A few explanation about design choices we may not remember in the future.

Why arent't file permission of a read file not part of the build operation stamp ?

It is clearly something that can influence tool outputs and failures. However so can any bit of file metadata (e.g. groups) in general and a boundary needs to be drawn. For possible wide area cache sharing scenarios it also feels better not to consider, say changes in other file permissions.

Related to the answer about caching failures.

Why are failed operations not cached ?

First let's define what caching build operations would likely mean. It would mean caching it's metadata bit, i.e. for tool spawns the user interface output and the exit code. Caching the actual (likely partial) file writes would be difficult to do since the actual file system state on tool error may be difficult to characterize.

Caching failed operations may report build errors more quicky for example if a build operation is slow in erroring and nothing changed as far as its operation stamp indicates.

One problem though is is that the failure may be due to a reason that is not captured by the operation stamp. In that case even though the problem may be resolved by the user, the operation stamp would not change and the operation would be revived as a failure rather than re-executed.

To give a concrete example, suppose an operation fails because of the file permissions of a file it reads. This file permission is not part of the build operation stamp (see this answer).
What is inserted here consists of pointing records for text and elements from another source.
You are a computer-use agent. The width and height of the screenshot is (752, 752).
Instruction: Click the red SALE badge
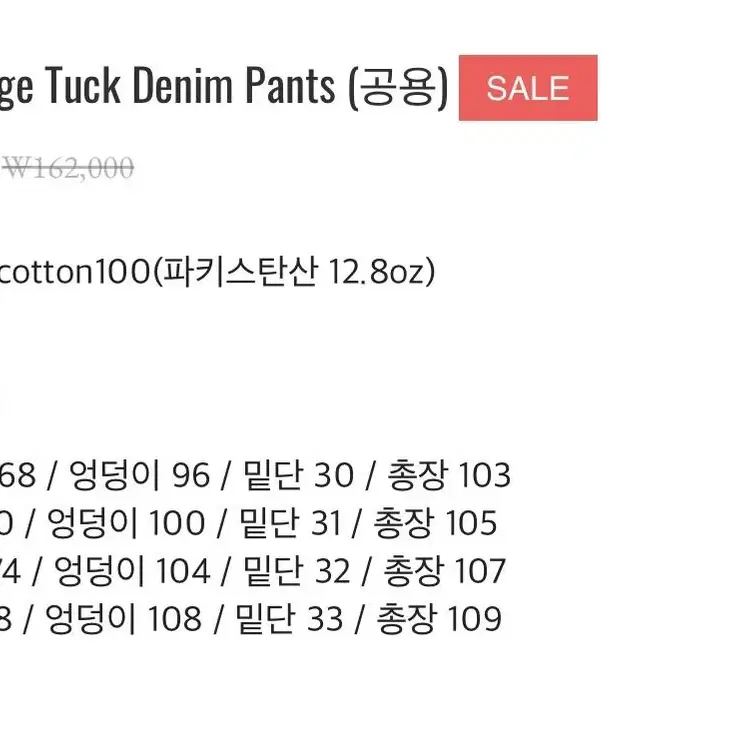[528, 88]
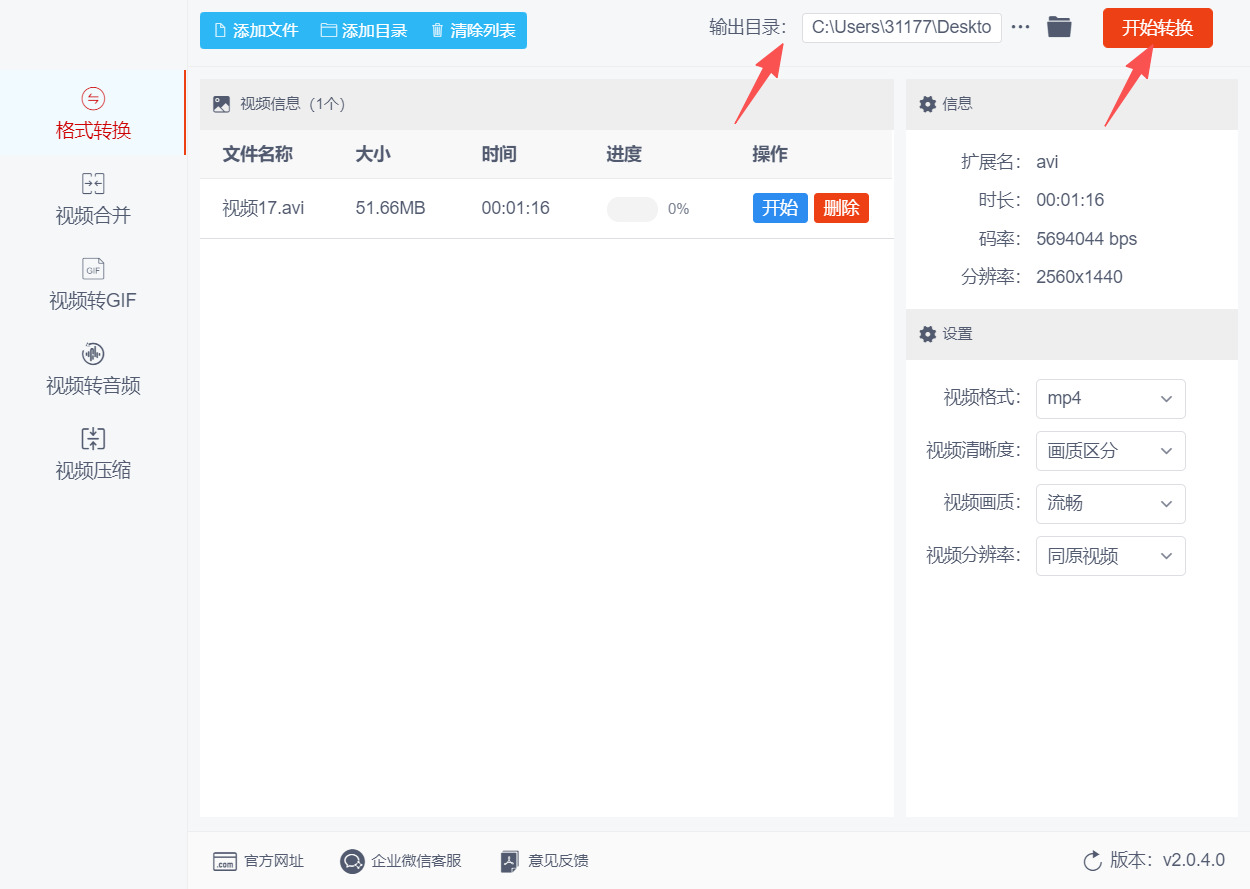Open 企业微信客服 customer service
Viewport: 1250px width, 889px height.
(351, 860)
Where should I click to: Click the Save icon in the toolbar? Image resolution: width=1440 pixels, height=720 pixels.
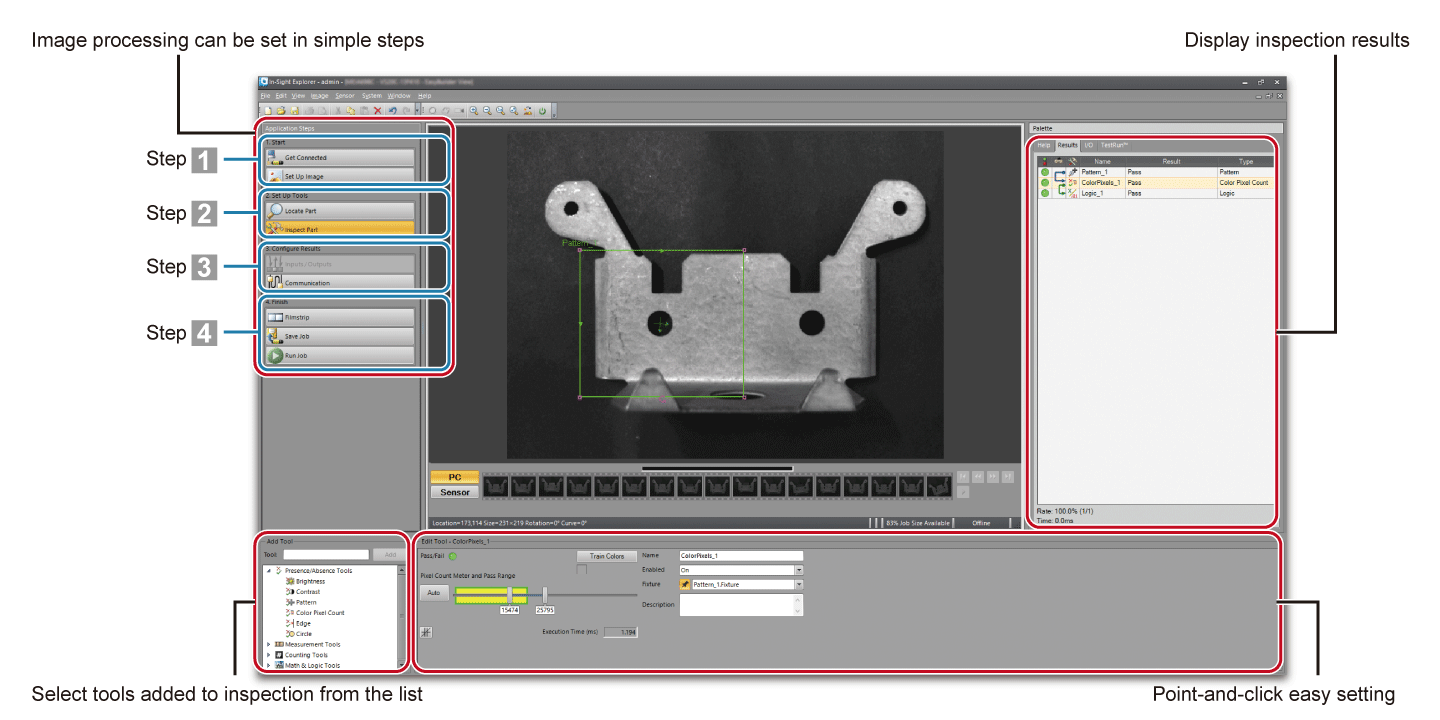tap(294, 110)
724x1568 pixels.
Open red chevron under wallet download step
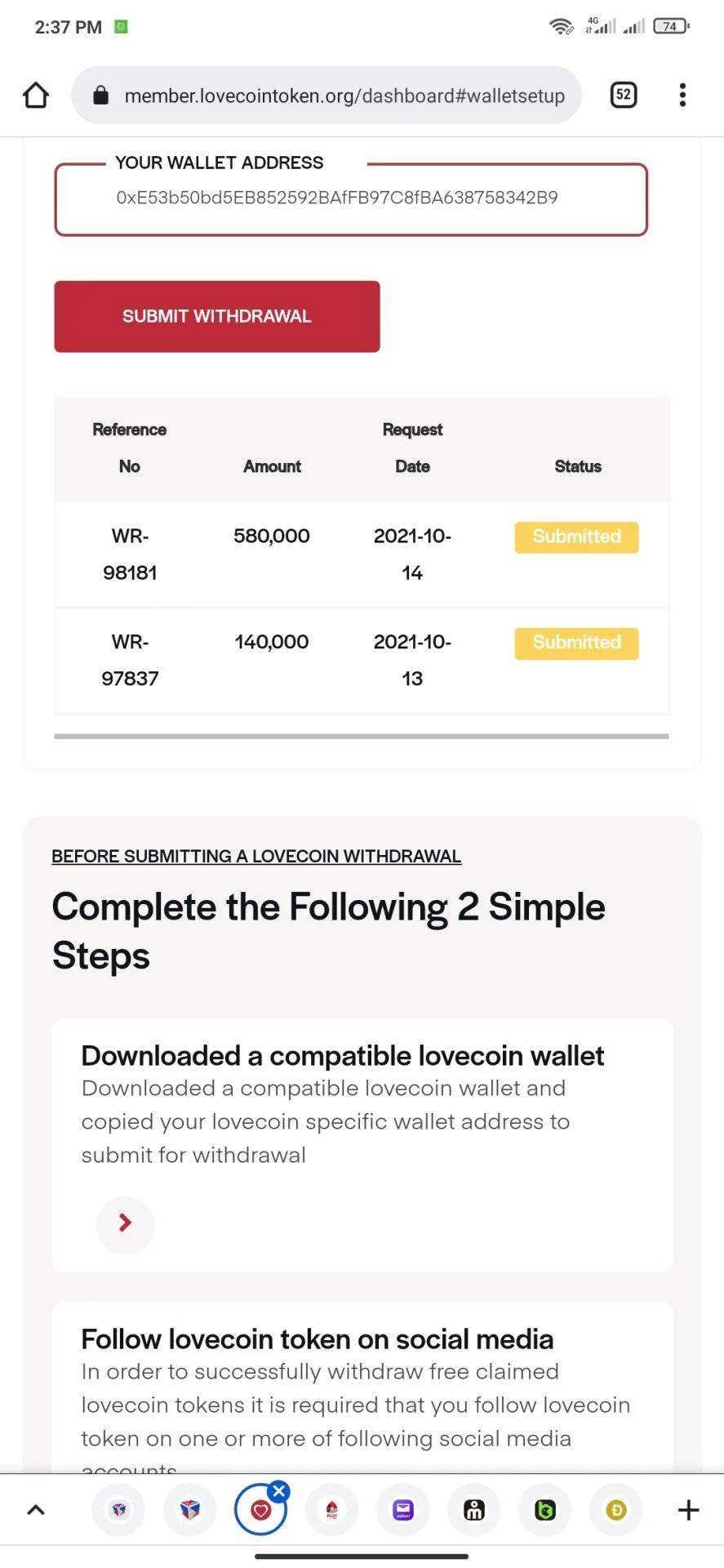125,1223
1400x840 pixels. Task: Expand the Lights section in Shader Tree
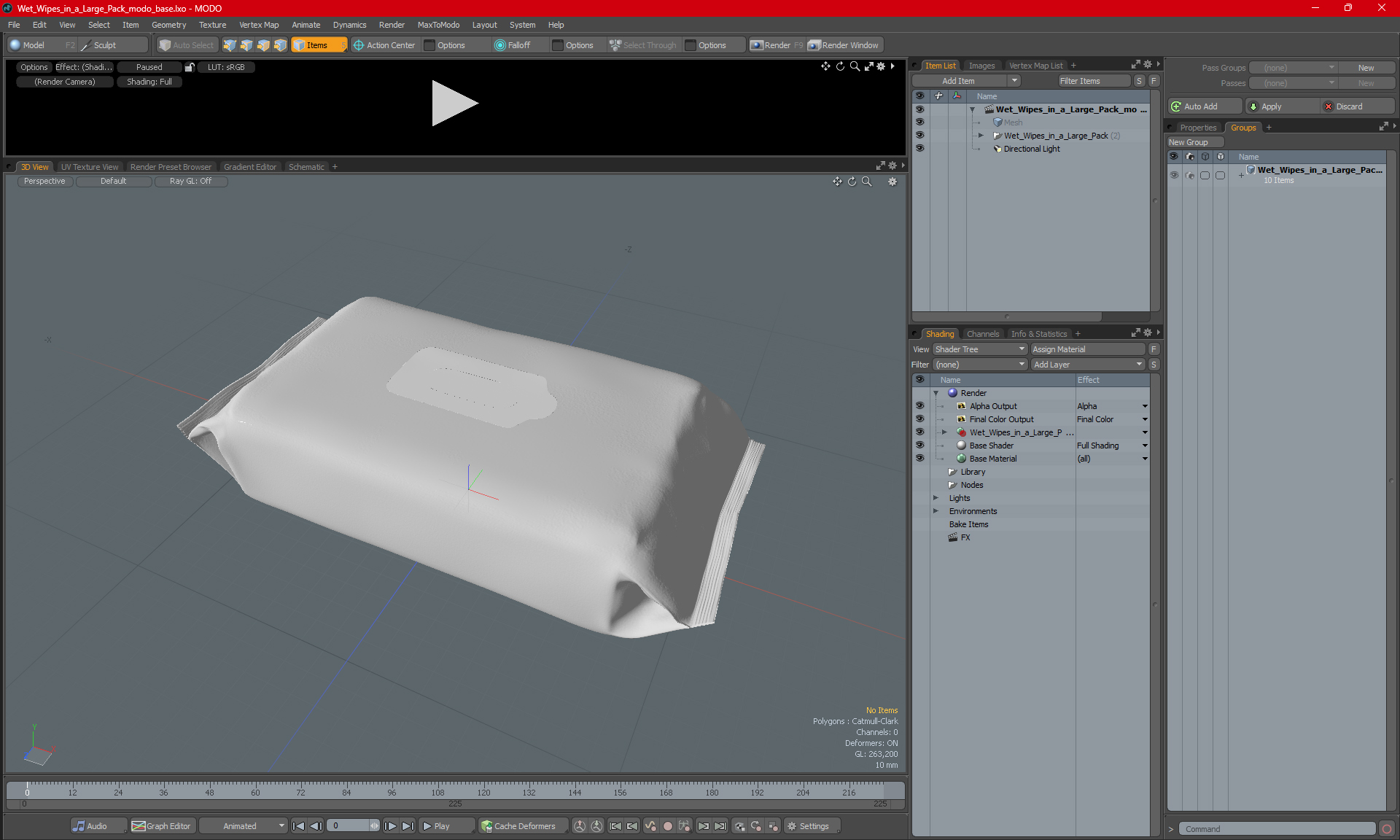936,498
So changing the file permission to make the build operation succeed would not only revive the old failure, but likely also output a puzzling error message unrelated to the current state of the system. The way out for the user is long head scratching ended by a clear of the cache for that operation. That doesn't feel like a great user experience.

It seems not caching failures leads to a better user experience for b0 based build systems, at least as long as this remains true. Also build failure information should be, most of the time, available in the build logs so it may not be necessary to reinvoke a long failing operation to get its error back.